A Stems Player powered by serverless micro-services
This was a great project! Build a stems player from scratch for a start-up. A stems player is a player that can play multiple tracks, where each track represents a different musical instrument. Then once the user was happy with her mix, she could then download a custom high quality mix.
Sounds simple? It really isn't!
One can't, for example, just stick a few <media>
tags together and use javascript to start playing them all at once. This would be the equivalent of stacking a few cd players and trying to hit play all at the same time. Things would be (and sound) out-of-sync. the reason is that individual <media>
elements do not obey a single clock so that a busy renderer process will introduce small timing-delays when executing the javascript commands that are to control the players.
The solution is, of course, the Web Audio API which allows one to schedule audio with incredibly high precision.
However this too introduced challenges. To name but a few:
- a compressed audio file such as MP3 will decode into memory as raw PCM (32 bit), which means that it will take up a lot more memory than the few MB that the audio-file is made of. Considering that one could be playing 10+ 5 minute stems simultaneously, this could require a worrying amount of memory (not to mention the amount of data that would have to be downloaded before being able to start playback).
- due to the way most audio formats are stuctured, one cannot (natively) partially decode audio.
- to solve this one can use the HLS protocol, which effectively means cutting an audio file into chunks and scheduling them sequentially. The aim is to only decode into memory the data which immediately required.
- this required building a custom HLS server, which transcoded and segmented and then served the source audio files. This we did using AWS lambda and AWS SAM.
- it required building a custom HLS "driver" to handle the scheduling of the segments in the browser.
- finally, this results in small "glitches" at the point where segments are "stiched" together. This is due to the fact that most audio encoders introduce small bits of data (padding) at the beginning and end of a track. The next challenge was then to achieve Gapless playback - which we did.
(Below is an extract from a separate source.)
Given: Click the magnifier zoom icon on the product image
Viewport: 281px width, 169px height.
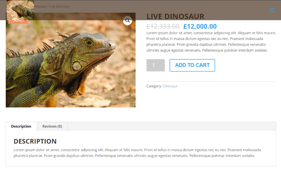Looking at the screenshot, I should 127,21.
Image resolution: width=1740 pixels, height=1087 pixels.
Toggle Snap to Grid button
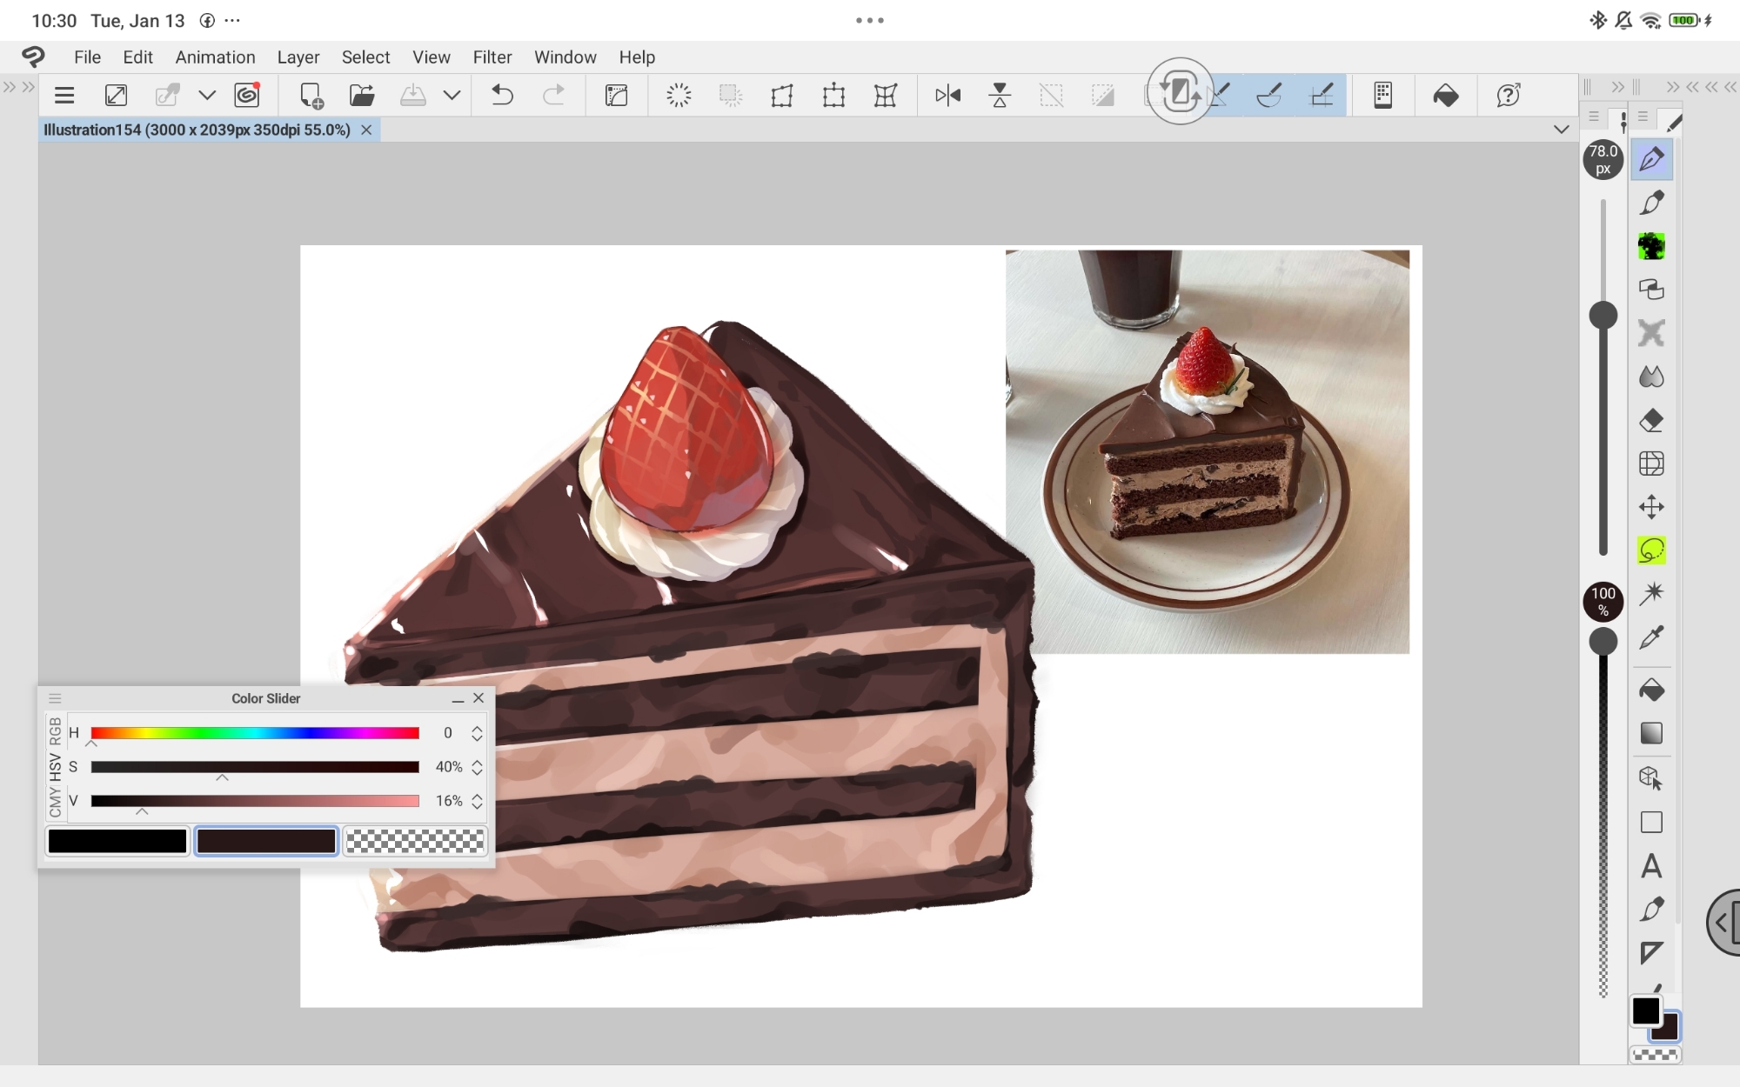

One other option would be to mix server-side and send the raw PCM data over via web-socket, but we rejected this option. Firstly, this would require more complex & costly infrastructure; we wanted this to be serverless and have the bulk of the data transfer be done via normal HTTP which could then benefit from CDNs. Secondly, mixing server side would cause an audible delay when changing the volumes due to buffering. Thirdly, websocket traffic is sometimes blocked by corporate firewalls, making the player seem less reliable to end-users.
Development Workflow
Since this project required the creation and publishing of several distinct services & packages, we decided to organise this project as a Lerna monorepo, combined with Yarn Workspaces and publish packages to Github Packages.
By relying on conventional commits, and enforcing these via git hook, we ended in the happy situation where any feature that was being implemented would allow Lerna to automatically determine what version bump would be desired. It would then push the tagged commit to the CI server which would build, test and publish any packages to github packages, using the correct version information.
Additionally, we wanted the serverless micro-services to be published to the AWS Serverless Application Repository (AWS SAR), which is a great way to share serverless applications in an organisation or with third parties. This required us to use AWS Serverless Application Model (AWS SAM).
By utilising the lerna postpublish lifecycle script the micro-services would automatically be published to AWS SAR as part of the lerna publish lifecycle, from where they could be shared with other AWS Accounts or organisations.
Although normally we use Serverless Framework, there are benefits to AWS SAM. For example, since AWS SAM is a superset of AWS Cloudformation it can use cloudformation parameters, as oposed to serverless which generates cloudformation with any environment variables "baked" in, allowing for cleaner deployment artifacts.